A obra deverá contar com apoio do município e da Federação Portuguesa de Futebol, embora o contributo federativo seja considerado reduzido. A direcção não acredita que os trabalhos estejam concluídos no início da próxima época. “É difícil estar pronta. Creio que poderá estar em execução”, admite.
No banco estará Filipe Salvado, que conduziu o Nogueirense à subida depois de regressar a uma casa que conhecia desde 2022/2023 e de onde tinha saído em Dezembro, por razões profissionais. “Agora veio terminar o trabalho”, brinca Márcio Henriques.
A carreira de jogador ficou para trás em 2016, por causa de lesões nos joelhos, e o banco surgiu dois anos depois, como adjunto. A ideia de jogo não cabe em rótulos. “Defendo o futebol que traz a vitória”, afirma Filipe Salvado. “Não sou um romântico. Olho para a minha equipa, mas também olho muito para o adversário. Se tiver de baixar linhas num jogo, baixo. Se tiver de jogar mais alto noutro, jogo. No fim, o que conta são os três pontos.”
A preparação da próxima época começou logo depois da conquista. Filipe Salvado admite que há jogadores que a estrutura pretende manter, por serem “uma garantia de qualidade” para o Campeonato de Portugal, mas não fecha a porta a reforços. “Haverá algumas alterações e haverá um acrescento de qualidade. O mais importante é recrutar jogadores de qualidade”, nota.

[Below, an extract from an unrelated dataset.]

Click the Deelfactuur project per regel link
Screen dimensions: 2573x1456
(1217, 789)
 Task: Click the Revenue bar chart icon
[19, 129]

A subida chega antes de estar tudo resolvido, mas não apanha o clube parado. “Estamos a trabalhar nisso tudo”, diz Márcio Henriques. “Temos alvos identificados e vamos iniciar negociações com vários atletas.”
Juniores regressam à AD Nogueirense na nova época
O regresso da equipa de juniores será um dos passos mais importantes da AD Nogueirense na próxima época, por reforçar a ligação entre a formação e a equipa sénior. “Neste momento é o único escalão que nos falta, mas vamos colmatar essa lacuna na próxima época”, confirma o presidente Márcio Henriques.
A formação cresceu nos últimos três anos. Quando a actual direcção entrou, o clube tinha apenas traquinas e benjamins. Hoje, conta com duas equipas de petizes, duas de traquinas, benjamins, infantis, iniciados e juvenis. Entre a formação e os seniores, o clube movimenta cerca de 200 atletas. “Temos recebido jovens quase todos os dias. É sinal de que estamos a desenvolver um bom trabalho”, afirma o presidente.
O treinador Filipe Salvado também vê na formação uma parte essencial do futuro do clube, embora reconheça as dificuldades acrescidas de trabalhar no interior. “É muito difícil ter todos os jogadores com qualidade acentuada, mas o clube tem feito um excelente trabalho, através dos coordenadores e dos treinadores. A formação está a crescer e, com o sucesso da equipa sénior, crescerá ainda mais.”
Na equipa campeã havia cinco jogadores formados no clube, embora pertencentes a gerações anteriores. O regresso dos juniores deverá fortalecer essa ligação.